Published Aug 12, 2022 10:34 PM by The Maritime Executive

The devastating fire at the Matanzas fuel oil terminal in Cuba is out, but the damage is far from over. The blaze took out four of the site's eight large storage tanks, impeding marine terminal operations and forcing tankers to divert to smaller ports.

The fire broke out last Friday night when lightning struck the facility, igniting one tank. A fierce, towering blaze spread gradually down the line for the next three days, igniting four tanks in one section. 130 people were injured in the incident, and at least two were confirmed dead as of midweek. The remains of four more deceased firefighters were located on Friday, the Cuban Ministry of Public Health reported, bringing the total to six. 

The damage at Matanzas adds to the already-dire situation of Cuba's oil-fired electrical grid. The island is now experiencing a 50 percent shortage of electrical power generating capacity, leading to persistent, daily rolling blackouts. Breakdowns at Cuba's aging thermal power plants are the primary cause, but the loss of half of the storage at Matanzas - Cuba's biggest petroleum import terminal, and the only one capable of handling tankers over 100,000 dwt - is adding supply-chain disruption to the problem. 
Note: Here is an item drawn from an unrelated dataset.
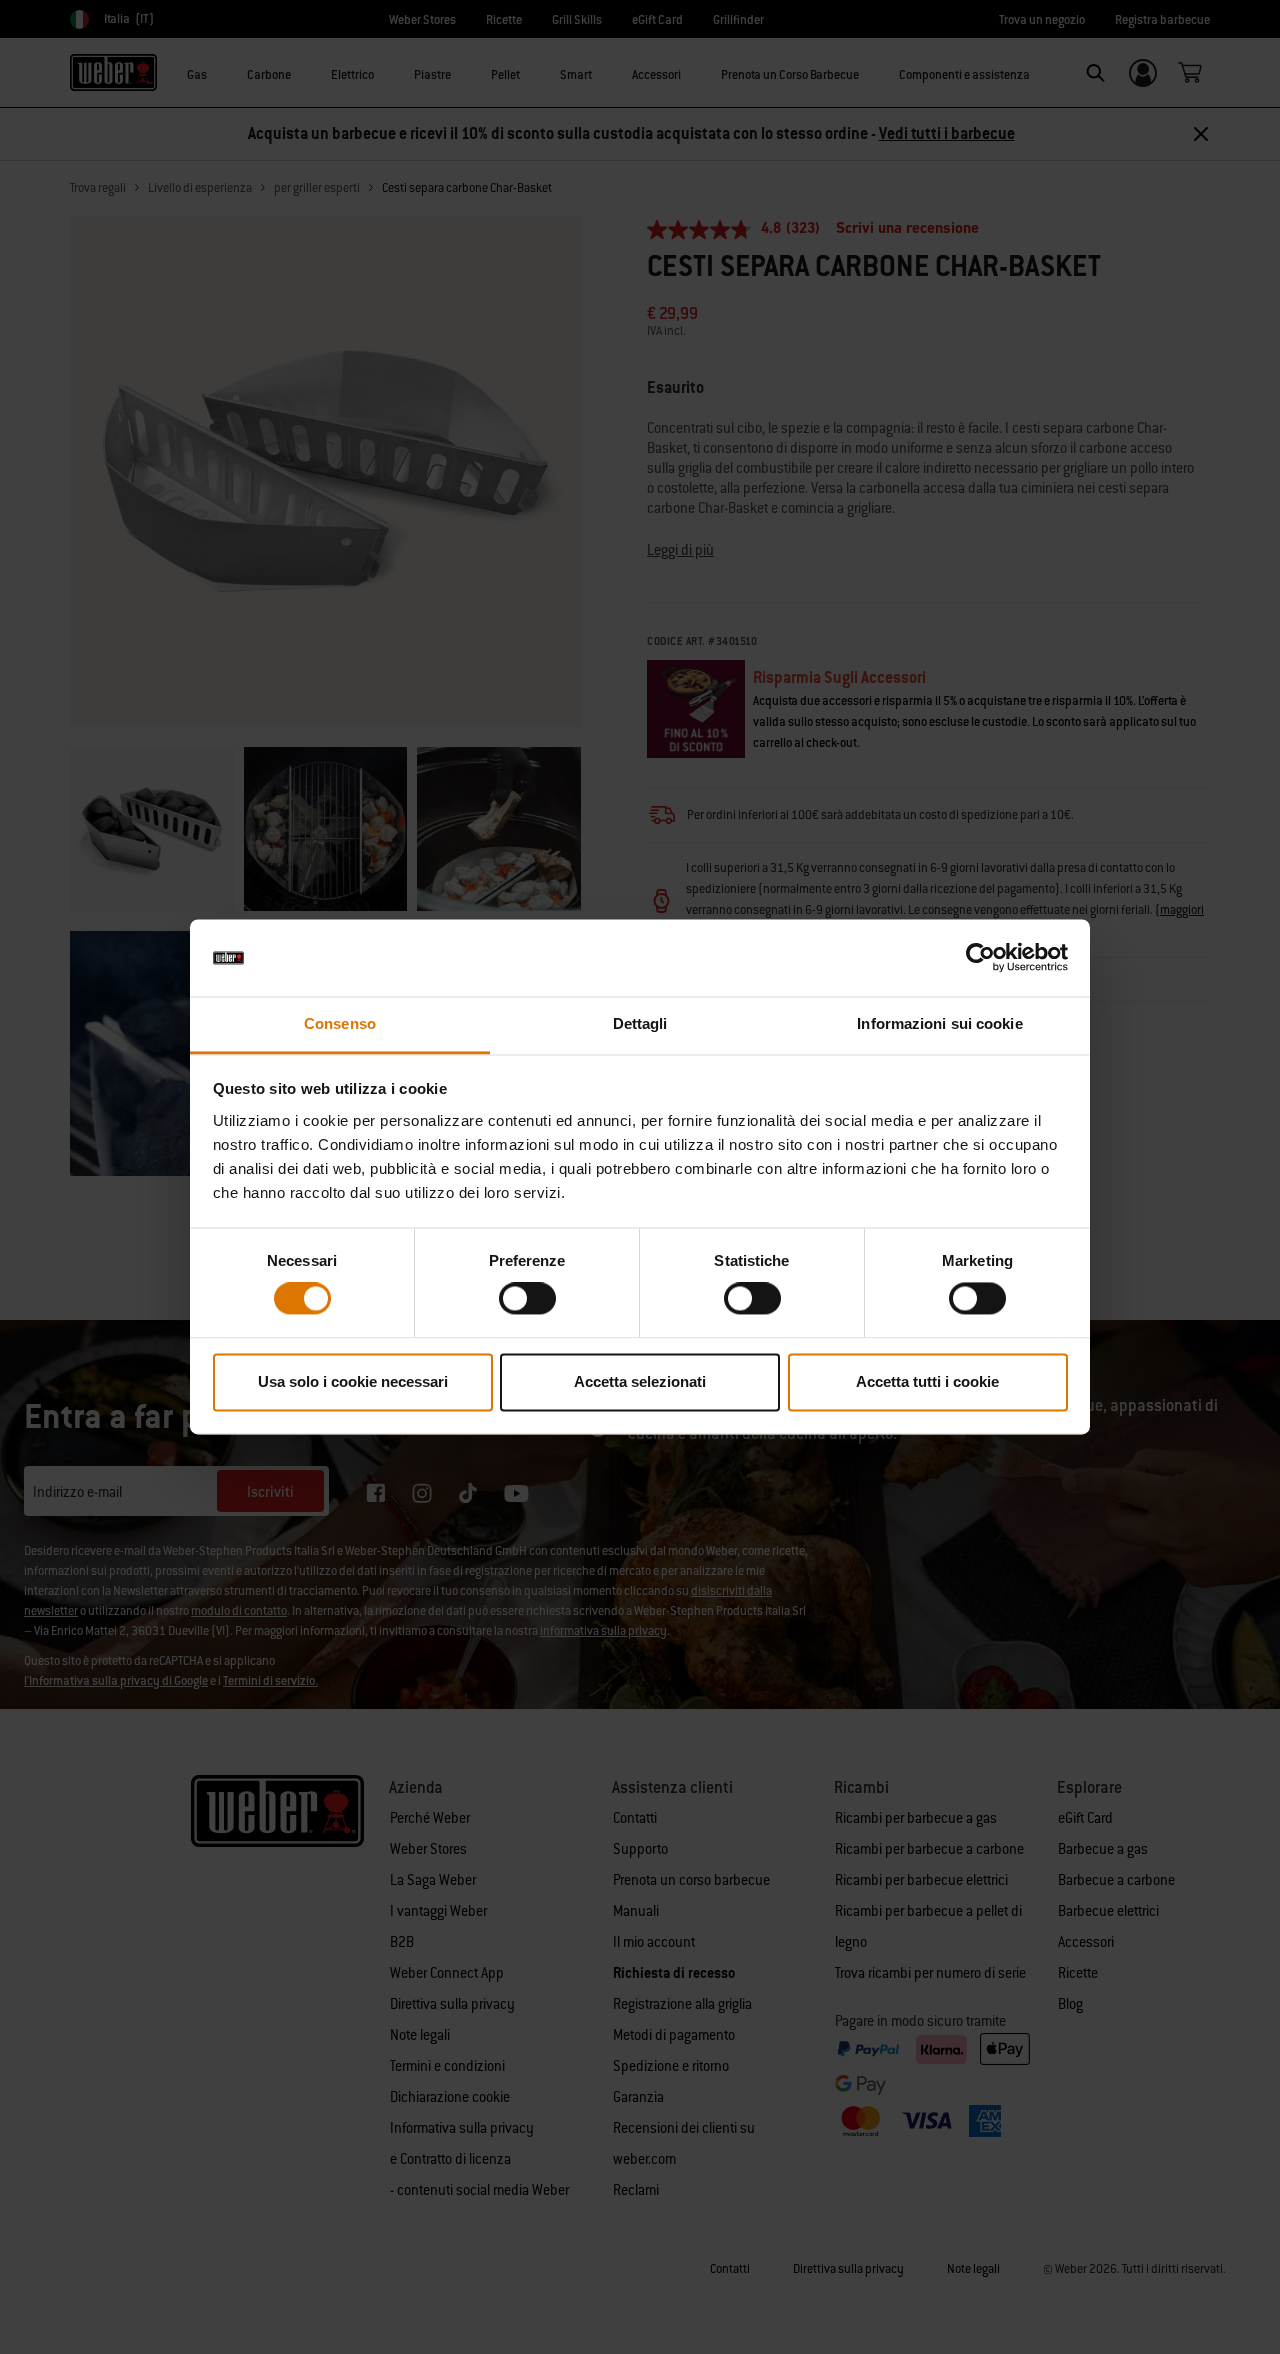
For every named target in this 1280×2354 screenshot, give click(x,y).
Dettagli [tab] (640, 1023)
“The problem with [electricity generation] has not been the lack of fuel, but the plants are very old and have maintenance problems,” said Jorge Pinon, a Cuban energy policy expert at University of Texas, speaking to Al Jazeera. “Now they will also have a lack of fuel. If they lose Matanzas, they lose the ability to supply the power plants."

Already, AIS tracking shows that some tankers are diverting away from Matanzas to call at smaller ports. The inbound tanker NS Natanza with a load of Russian oil has diverted to the port of Antilla instead of Matanzas, according to Reuters. The Cuban-flagged tanker Maria Cristina has diverted to Santiago de Cuba, and a Venezuelan crude cargo aboard the tanker Vilma will be delivered to Antilla. These smaller vessels can readily change course; the unloading arrangements for larger tankers might require ship-to-ship transfers and lightering at smaller ports.

"The US is relieved that the Matanzas fire has been contained. We wish a speedy recovery to all the individuals and families who have been affected. We hope that any significant environmental impact on the people of Cuba can be easily mitigated," said the U.S. Embassy in Cuba in a statement.